▶ _EXERCISE DIRECTIONS_
Transcribe the records below exactly as they appear.

---------- SOURCE MATERIAL

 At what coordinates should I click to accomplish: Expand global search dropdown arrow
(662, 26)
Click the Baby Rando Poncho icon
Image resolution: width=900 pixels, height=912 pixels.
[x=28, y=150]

--------------------

▶ _EXERCISE RESULT_
 At what coordinates should I click to accomplish: Expand global search dropdown arrow
(662, 26)
Click the Baby Rando Poncho icon
Image resolution: width=900 pixels, height=912 pixels.
[x=28, y=150]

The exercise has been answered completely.